Start of MATERIAL TO PROCESS

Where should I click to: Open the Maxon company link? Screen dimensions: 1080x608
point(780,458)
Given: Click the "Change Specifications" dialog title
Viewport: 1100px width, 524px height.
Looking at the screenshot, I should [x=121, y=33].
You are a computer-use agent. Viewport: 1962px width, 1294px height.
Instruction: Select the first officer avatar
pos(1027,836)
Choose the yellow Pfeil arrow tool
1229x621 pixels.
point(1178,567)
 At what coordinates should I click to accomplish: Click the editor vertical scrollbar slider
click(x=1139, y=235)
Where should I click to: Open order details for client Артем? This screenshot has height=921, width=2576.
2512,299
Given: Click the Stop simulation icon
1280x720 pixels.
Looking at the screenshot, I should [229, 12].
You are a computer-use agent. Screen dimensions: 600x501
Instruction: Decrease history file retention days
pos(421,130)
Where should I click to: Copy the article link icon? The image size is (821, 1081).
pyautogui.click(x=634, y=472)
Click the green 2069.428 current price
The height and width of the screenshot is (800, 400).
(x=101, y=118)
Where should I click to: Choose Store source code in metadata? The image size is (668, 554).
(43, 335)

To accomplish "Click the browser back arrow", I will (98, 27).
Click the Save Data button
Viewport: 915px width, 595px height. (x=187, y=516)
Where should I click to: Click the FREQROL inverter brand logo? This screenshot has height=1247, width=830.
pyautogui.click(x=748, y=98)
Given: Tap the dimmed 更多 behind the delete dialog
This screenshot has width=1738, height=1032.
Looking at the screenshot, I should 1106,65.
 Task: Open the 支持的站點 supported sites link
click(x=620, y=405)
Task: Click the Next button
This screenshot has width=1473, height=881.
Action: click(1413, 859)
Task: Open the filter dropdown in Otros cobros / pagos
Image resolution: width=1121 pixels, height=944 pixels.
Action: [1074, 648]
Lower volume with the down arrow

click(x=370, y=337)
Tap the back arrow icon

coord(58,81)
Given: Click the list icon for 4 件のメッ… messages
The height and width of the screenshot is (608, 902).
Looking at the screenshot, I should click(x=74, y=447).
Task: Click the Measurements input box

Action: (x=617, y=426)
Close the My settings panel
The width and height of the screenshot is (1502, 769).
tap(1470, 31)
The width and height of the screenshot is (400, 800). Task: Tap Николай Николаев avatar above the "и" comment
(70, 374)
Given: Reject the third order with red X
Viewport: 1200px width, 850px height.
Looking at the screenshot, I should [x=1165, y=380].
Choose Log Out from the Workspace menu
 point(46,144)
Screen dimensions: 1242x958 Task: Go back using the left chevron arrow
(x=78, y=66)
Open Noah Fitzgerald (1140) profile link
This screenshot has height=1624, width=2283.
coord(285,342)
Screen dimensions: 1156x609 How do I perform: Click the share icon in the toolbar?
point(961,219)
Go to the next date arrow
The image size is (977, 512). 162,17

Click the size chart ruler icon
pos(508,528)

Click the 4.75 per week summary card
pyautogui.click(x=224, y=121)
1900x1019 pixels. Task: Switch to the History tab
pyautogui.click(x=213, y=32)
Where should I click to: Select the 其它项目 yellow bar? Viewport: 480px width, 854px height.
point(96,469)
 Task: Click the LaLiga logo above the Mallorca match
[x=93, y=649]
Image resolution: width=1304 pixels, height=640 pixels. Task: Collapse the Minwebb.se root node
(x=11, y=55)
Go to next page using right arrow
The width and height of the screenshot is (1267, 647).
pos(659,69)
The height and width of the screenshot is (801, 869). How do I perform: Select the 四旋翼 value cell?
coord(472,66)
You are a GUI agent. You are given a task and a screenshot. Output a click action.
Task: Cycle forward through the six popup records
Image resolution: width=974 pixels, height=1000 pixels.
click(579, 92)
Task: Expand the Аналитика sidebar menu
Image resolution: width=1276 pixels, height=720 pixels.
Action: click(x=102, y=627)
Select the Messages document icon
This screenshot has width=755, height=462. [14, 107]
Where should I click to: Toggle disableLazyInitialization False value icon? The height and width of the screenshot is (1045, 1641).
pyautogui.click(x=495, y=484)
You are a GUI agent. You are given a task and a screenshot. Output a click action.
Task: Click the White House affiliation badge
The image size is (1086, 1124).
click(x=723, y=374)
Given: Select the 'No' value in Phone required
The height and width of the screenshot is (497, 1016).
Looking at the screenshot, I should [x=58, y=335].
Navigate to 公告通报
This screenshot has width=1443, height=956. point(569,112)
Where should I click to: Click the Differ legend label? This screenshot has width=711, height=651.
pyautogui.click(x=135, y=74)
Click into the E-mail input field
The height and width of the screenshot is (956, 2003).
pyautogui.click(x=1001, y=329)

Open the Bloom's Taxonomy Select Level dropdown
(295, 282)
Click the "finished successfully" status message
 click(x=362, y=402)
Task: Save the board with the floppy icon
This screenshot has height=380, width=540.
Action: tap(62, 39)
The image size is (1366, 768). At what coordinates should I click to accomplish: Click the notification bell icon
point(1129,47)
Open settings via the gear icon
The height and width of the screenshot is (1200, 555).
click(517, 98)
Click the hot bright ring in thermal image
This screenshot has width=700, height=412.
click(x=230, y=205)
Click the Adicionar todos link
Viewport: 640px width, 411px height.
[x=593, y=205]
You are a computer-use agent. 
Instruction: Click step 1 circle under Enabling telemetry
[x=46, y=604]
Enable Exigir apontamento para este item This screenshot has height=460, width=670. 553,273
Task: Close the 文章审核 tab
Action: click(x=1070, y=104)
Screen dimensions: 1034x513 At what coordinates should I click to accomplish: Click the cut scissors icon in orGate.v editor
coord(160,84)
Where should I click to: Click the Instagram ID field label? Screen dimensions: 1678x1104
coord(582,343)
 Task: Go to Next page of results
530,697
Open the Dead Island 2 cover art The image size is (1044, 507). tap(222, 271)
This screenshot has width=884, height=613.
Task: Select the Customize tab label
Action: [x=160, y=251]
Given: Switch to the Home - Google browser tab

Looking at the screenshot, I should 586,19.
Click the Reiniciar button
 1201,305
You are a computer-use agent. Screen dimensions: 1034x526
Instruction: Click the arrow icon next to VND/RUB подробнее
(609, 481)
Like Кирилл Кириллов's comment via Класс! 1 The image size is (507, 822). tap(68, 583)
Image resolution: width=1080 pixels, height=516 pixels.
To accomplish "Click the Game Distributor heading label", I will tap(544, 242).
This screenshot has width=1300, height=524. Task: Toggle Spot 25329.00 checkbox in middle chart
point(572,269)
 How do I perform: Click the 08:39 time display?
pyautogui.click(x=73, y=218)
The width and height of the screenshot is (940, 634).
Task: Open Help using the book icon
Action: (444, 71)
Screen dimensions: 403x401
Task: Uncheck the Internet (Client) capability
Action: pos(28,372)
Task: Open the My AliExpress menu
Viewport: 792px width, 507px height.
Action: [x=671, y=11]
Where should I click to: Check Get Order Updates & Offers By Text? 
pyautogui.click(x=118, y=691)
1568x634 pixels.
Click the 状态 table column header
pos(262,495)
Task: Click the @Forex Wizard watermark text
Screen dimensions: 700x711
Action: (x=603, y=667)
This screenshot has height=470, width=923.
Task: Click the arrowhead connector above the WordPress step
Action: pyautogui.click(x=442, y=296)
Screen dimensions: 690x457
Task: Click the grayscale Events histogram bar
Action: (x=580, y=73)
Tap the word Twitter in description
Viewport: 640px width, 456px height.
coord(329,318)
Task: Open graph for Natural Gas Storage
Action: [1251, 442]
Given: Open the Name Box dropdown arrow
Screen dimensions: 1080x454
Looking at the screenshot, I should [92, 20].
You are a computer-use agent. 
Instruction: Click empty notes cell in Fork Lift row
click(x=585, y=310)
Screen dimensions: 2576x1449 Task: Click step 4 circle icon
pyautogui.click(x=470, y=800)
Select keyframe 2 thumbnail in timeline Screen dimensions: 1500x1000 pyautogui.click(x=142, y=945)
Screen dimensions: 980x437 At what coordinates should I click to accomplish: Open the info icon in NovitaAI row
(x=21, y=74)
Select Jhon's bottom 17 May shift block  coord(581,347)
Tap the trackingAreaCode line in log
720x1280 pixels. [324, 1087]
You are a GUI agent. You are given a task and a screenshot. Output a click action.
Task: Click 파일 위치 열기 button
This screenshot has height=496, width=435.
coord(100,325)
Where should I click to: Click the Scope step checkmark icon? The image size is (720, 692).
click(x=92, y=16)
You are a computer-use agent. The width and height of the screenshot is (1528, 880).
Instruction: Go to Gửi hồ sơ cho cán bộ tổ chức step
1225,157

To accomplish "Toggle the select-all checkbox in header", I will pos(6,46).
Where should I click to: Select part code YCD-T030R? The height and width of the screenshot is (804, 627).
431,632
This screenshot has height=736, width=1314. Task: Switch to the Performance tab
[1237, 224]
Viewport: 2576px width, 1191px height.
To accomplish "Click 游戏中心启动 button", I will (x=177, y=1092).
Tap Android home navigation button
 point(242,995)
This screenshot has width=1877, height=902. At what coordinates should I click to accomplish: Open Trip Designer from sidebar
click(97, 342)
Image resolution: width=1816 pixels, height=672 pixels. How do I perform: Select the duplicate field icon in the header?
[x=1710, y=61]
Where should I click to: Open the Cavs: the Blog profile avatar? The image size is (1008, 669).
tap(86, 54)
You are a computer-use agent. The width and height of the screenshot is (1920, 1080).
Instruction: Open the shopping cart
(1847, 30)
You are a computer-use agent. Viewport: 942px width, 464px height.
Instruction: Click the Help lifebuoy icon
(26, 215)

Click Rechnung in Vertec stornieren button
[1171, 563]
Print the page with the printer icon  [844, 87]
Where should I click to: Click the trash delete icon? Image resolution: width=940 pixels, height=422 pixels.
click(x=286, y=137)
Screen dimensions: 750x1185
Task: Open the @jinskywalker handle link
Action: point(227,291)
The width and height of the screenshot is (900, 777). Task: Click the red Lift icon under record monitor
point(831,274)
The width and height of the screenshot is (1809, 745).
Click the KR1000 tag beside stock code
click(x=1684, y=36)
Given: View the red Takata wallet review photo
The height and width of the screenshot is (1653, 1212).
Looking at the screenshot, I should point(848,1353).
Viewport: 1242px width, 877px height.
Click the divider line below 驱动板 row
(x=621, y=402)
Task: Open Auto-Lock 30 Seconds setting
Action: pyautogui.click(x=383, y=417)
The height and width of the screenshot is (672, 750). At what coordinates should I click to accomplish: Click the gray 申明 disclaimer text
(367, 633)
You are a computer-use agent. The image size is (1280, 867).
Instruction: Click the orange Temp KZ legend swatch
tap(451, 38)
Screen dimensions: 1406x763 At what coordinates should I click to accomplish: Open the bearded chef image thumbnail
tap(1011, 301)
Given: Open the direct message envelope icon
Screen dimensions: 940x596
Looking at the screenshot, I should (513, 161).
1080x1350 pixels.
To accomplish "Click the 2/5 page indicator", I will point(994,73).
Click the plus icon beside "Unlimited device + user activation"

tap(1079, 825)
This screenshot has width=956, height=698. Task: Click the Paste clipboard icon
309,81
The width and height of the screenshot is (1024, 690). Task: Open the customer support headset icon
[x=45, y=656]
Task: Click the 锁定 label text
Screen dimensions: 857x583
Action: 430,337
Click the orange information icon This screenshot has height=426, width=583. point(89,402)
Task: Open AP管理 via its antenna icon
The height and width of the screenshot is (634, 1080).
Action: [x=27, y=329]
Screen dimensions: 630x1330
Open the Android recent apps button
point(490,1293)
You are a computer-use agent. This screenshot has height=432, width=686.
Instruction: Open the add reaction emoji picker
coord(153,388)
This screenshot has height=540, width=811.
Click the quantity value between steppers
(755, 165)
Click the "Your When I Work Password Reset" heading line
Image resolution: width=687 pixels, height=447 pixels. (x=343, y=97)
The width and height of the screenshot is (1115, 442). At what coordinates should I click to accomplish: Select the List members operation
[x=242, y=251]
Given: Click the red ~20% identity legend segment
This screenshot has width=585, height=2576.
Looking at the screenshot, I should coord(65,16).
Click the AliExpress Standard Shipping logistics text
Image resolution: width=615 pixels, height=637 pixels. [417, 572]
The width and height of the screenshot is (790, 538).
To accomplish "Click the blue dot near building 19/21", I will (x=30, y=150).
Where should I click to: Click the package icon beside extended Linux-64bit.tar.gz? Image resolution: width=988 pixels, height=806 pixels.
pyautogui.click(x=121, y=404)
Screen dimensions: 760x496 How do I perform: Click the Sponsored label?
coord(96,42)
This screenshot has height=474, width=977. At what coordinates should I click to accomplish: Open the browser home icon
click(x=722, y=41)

End of MATERIAL TO PROCESS

▶ EXERCISE DETAILS: Using the records above, copy word for word the line with "Where should I click to: Click the Scope", the line with "Viewport: 2576px width, 1191px height.", and every line between them.

▶ SOLVED PROBLEM:
Where should I click to: Click the Scope step checkmark icon? The image size is (720, 692).
click(x=92, y=16)
You are a computer-use agent. The width and height of the screenshot is (1528, 880).
Instruction: Go to Gửi hồ sơ cho cán bộ tổ chức step
1225,157

To accomplish "Toggle the select-all checkbox in header", I will pos(6,46).
Where should I click to: Select part code YCD-T030R? The height and width of the screenshot is (804, 627).
431,632
This screenshot has height=736, width=1314. Task: Switch to the Performance tab
[1237, 224]
Viewport: 2576px width, 1191px height.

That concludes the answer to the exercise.